I appreciate all of your work and your opinions. Thanks so much,
Jessica, yes, I think there is something to that. However, real life is always more complicated.
You Are Most Welcome
Dear brother, I write you in regards to no particular article, but primarily to say thank you to yourself and all the contributors to Christ Church’s ministries. I have only recently stumbled upon the material that comes from Christ Church (a little funny, as I am only about an hour and a half north of you), and I have been richly blessed by everything that comes from it. Please, be encouraged, and encourage our brothers and sisters who are contributing and making things possible. May the Lord richly bless you all, and to Him be the glory forever and ever, amen!
Duance, thanks much.
You have on occasion cited abortion as a leading reason for the mess our nation finds itself in, along with homosexuality and gender confusion, and the lunacy we see all about with increasing fervor. I fully agree with you. So, what is to be done? Do you think we would be advised to render abortion illegal again? I do. So how do we do that?
If you could donate money to a single entity in an effort to make abortion illegal again, what entity would you choose? I ask because it’s not as easy to decide as one might think. Who is honest and efficient? Moreover, who is serious? Any thoughts or suggestions?

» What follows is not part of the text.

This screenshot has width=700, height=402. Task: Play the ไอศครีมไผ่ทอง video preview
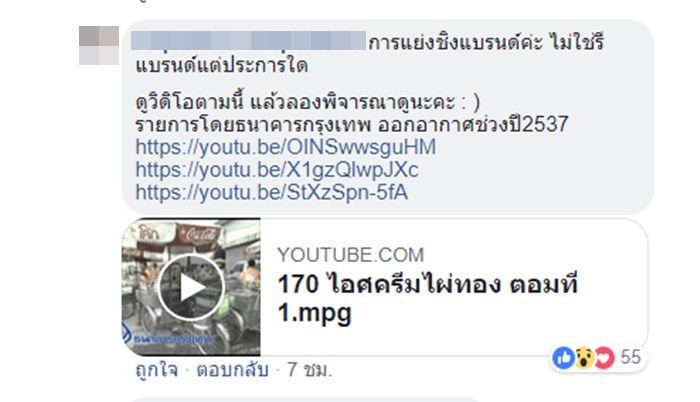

Dave, I honestly can’t answer that question because I think that abortion will not be ended through any one entity. Here are some of my thoughts on the whole thing.
Re: The Masculinist
Thank your or your example of handling (unfounded) criticism with grace and good humour.
The Masculinist article and your response, however, raise a question that I am hoping you may be able to comment on.

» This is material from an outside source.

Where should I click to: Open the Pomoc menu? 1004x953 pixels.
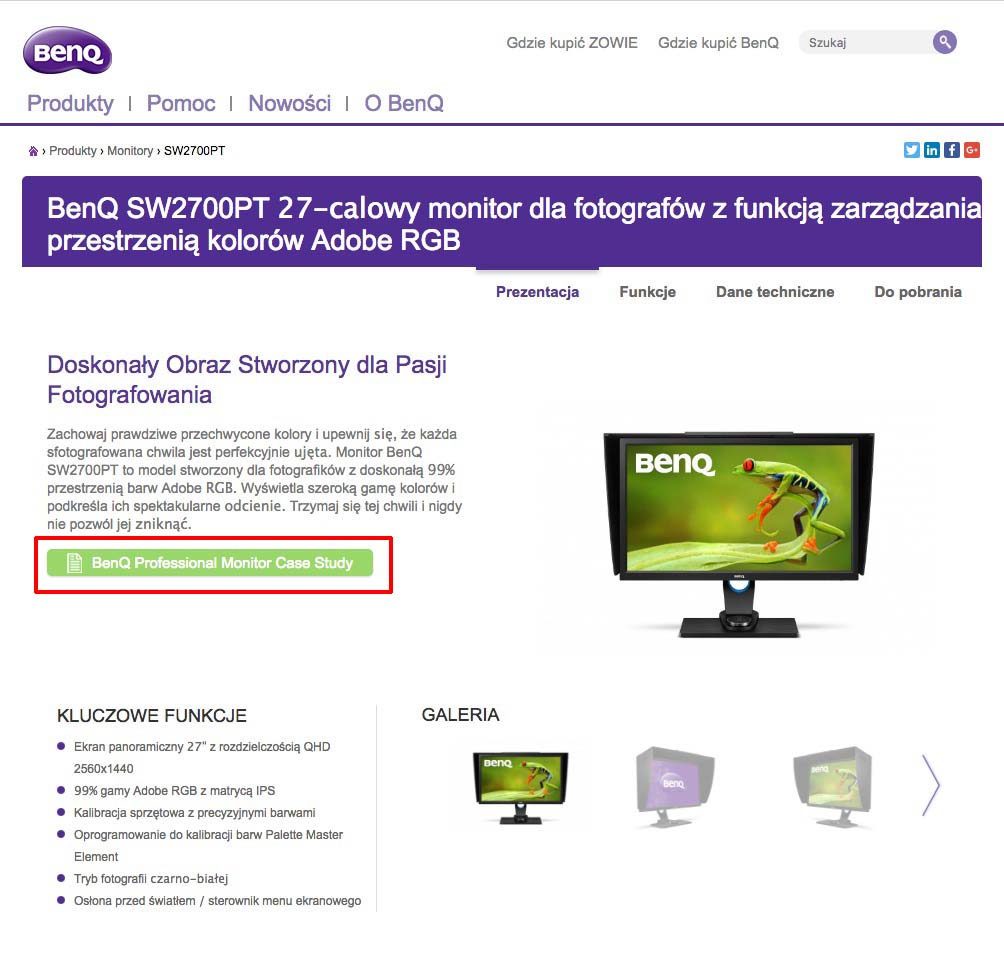(x=181, y=103)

In at least that article, it seemed to me, Renn was articulate and thoughtful about things that I would consider peripheral (owning the space) and ill-informed and dismissive of things that are fundamental (gospel and theology). In that, there is no point owning the space with bad theology and owning the space must grow out of a good theology.

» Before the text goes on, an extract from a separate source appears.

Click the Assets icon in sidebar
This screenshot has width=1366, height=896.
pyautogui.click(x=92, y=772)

I almost stopped reading because it was too typical of one of the big problems I see in contemporary evangelical Christianity.
I am a pastor and it seems to me that it ought to be enough to love your people and preach the gospel.
If owned space was essential wouldn’t it be explicit in Timothy or Titus or somewhere?
So much of evangelical leadership training is about a technique or a tool, so much of church growth seems to be about an atmosphere or a personality or a structure or gimmick etc.
Faithful men of past eras didn’t have access to all this psychology and systems theory etc, they had the Scriptures.
What is the place for just putting your head down and living in and living out the Scriptures?
What of those churches who don’t ever find themselves in a position to own the space or build the hype or impact the town?
I suspect that I, as a pastor, lack the intelligence or initiative or experience or training or something to be as high level strategic as you or Mr Renn seem to be.
I preach the gospel and give grace to my folk and trust Jesus will build his church.
Isn’t that enough? Isn’t that everything?
I’d appreciate it if you could comment.
Michael, happy to comment. I think that the concept of owned space is explicitly scriptural. Baptism is a mark of ownership, and we were commanded to baptize the nations, teaching them obedience.